• [Task]: Only the lines from the one with "This screenshot has width=464, height=344." through the end of the data below belong in the answer, restated word for word, pictures excluded.

• [Collected data entries]:
:::::
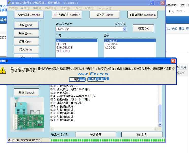189x153 pixels.
Task: Click the warning icon in the dialog
Action: pyautogui.click(x=3, y=71)
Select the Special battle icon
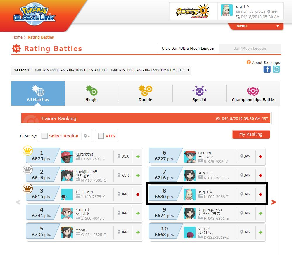 [x=199, y=90]
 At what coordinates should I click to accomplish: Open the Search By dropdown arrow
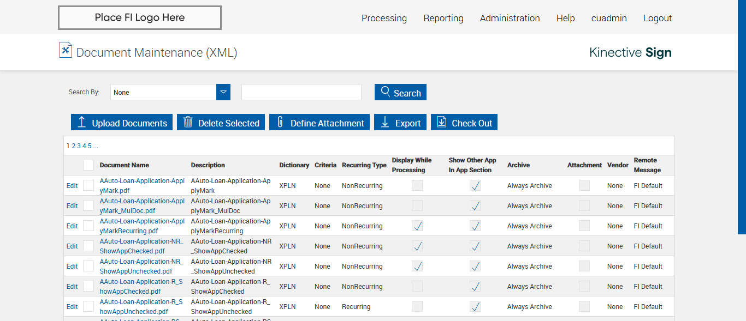pyautogui.click(x=223, y=92)
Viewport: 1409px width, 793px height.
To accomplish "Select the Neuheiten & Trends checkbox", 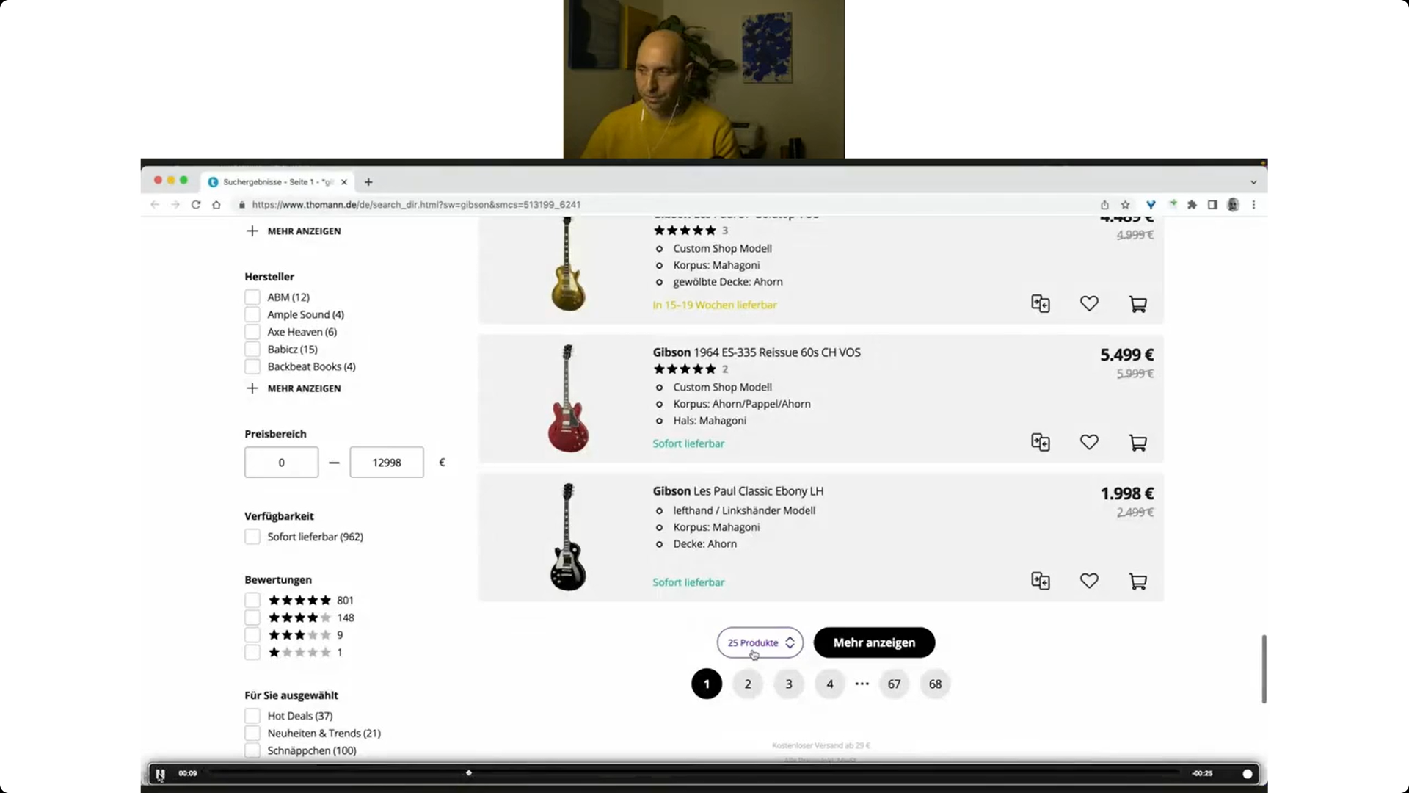I will click(x=252, y=734).
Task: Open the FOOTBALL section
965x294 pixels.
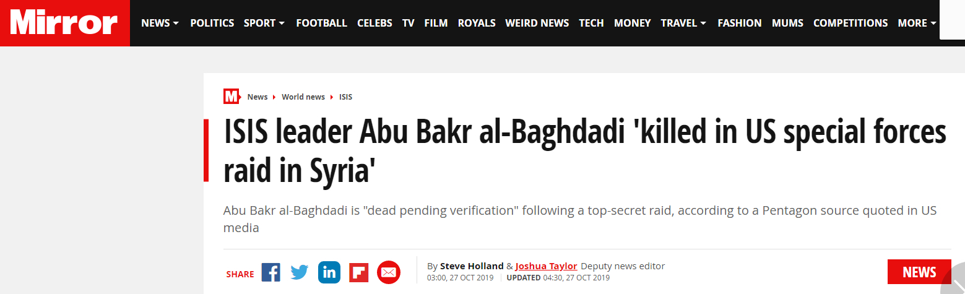Action: coord(321,23)
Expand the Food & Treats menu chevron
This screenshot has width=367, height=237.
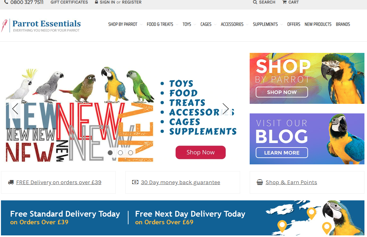click(x=177, y=25)
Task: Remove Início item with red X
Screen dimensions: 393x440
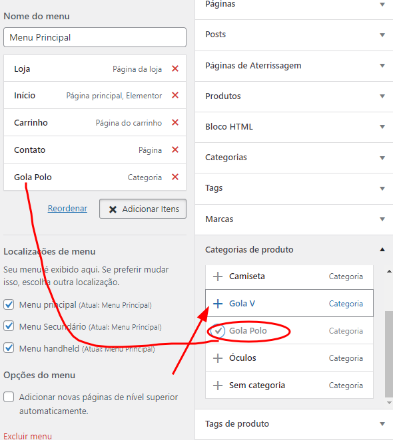Action: click(x=175, y=95)
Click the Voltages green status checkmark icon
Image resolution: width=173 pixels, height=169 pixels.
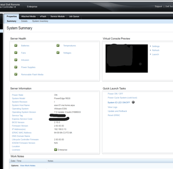coord(58,53)
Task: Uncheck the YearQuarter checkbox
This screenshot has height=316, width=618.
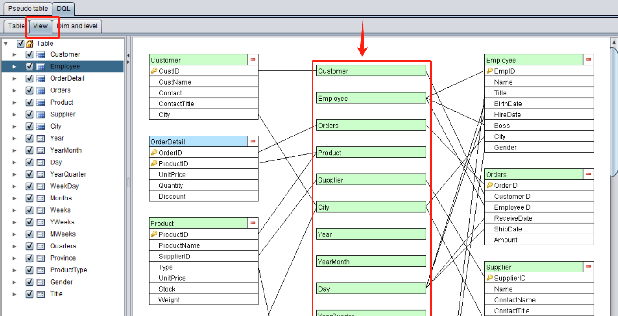Action: (30, 174)
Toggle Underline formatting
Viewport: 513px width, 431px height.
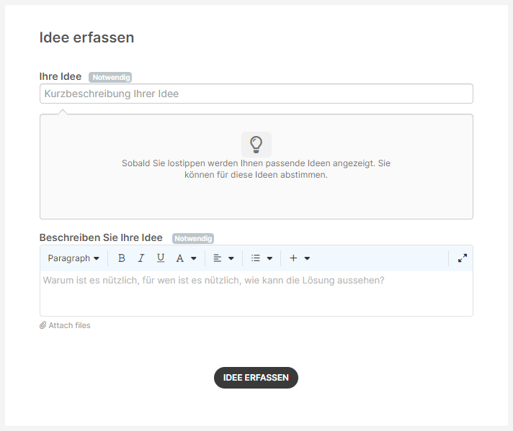[160, 258]
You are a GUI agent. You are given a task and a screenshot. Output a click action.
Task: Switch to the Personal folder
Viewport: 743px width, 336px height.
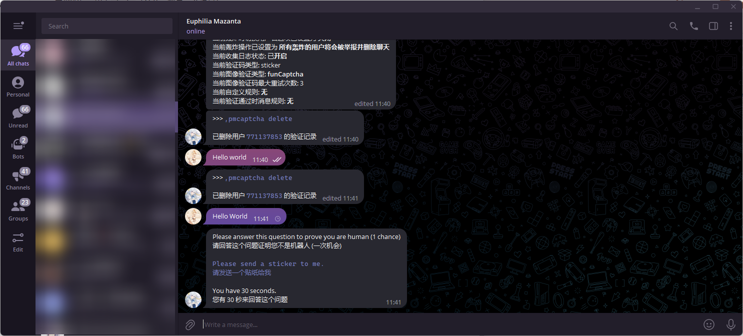coord(18,87)
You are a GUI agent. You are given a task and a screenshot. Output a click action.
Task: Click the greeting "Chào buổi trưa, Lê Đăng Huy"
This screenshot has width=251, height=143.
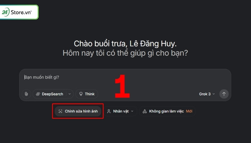(125, 43)
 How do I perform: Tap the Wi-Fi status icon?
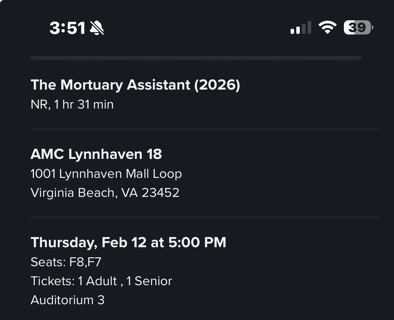(327, 28)
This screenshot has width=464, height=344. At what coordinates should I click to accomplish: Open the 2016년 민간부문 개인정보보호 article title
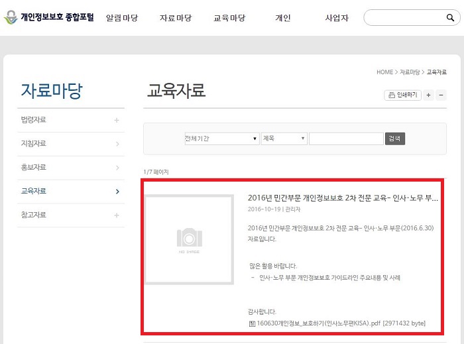tap(343, 198)
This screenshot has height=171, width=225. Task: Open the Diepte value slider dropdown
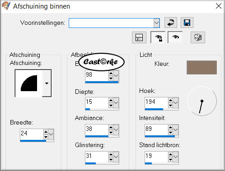116,102
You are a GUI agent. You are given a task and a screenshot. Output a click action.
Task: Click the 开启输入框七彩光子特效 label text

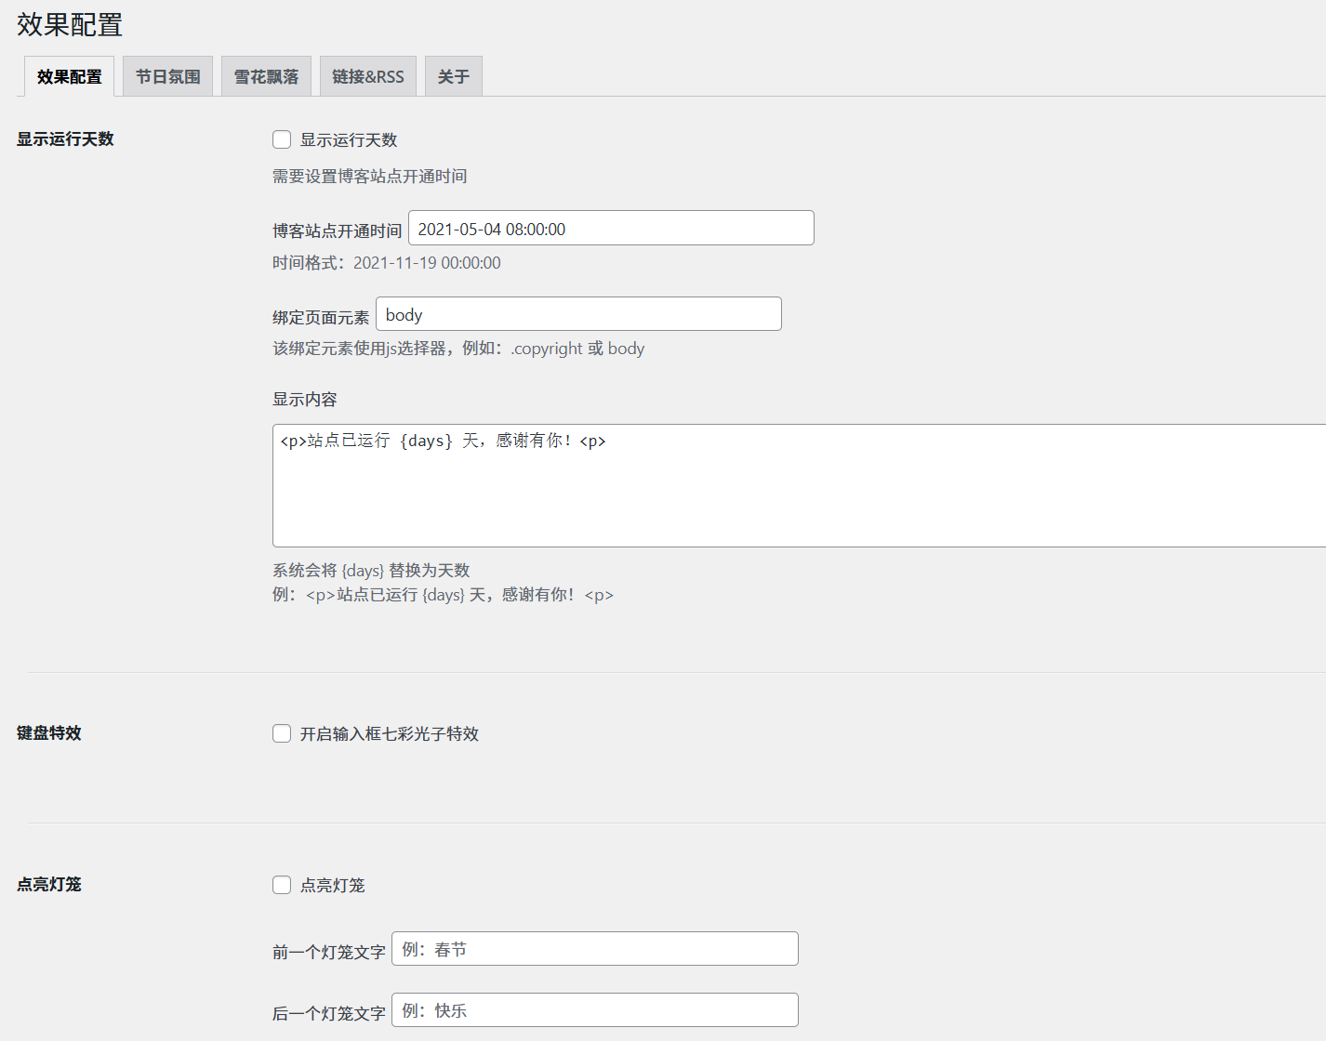tap(389, 734)
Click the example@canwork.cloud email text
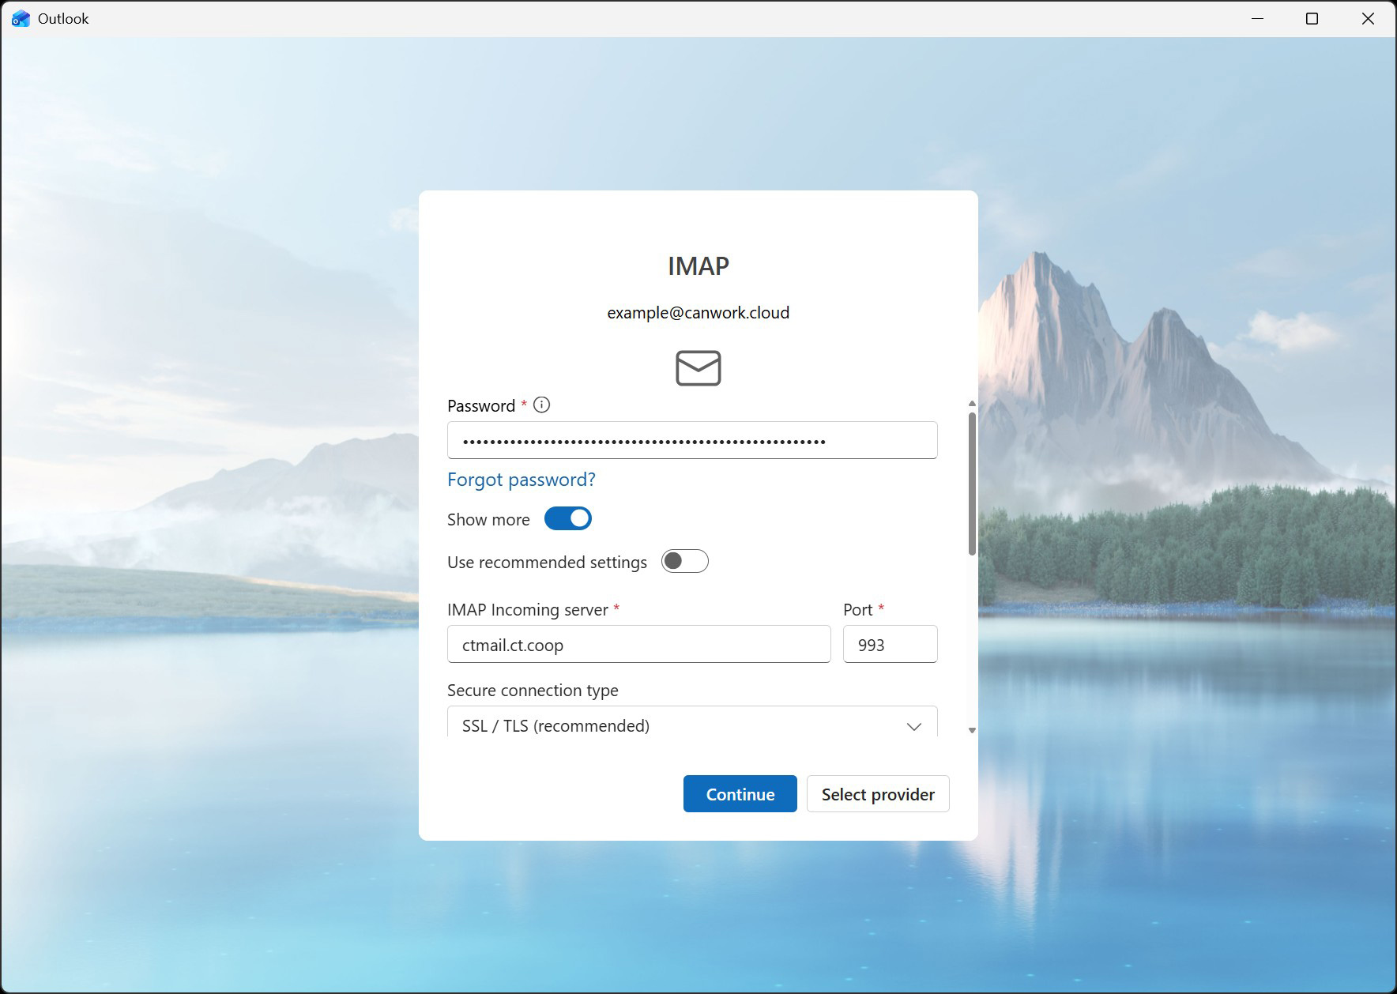 point(698,313)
:::::
• [Exercise answer]:
This screenshot has width=464, height=344. At what coordinates should I click to accomplish: Open the 2016년 민간부문 개인정보보호 article title
tap(343, 198)
This screenshot has height=171, width=225. Task: Open the Diepte value slider dropdown
116,102
You are a GUI agent. You are given a task and a screenshot. Output a click action.
Task: Click the 开启输入框七彩光子特效 label text

tap(389, 734)
Click the example@canwork.cloud email text
 point(698,313)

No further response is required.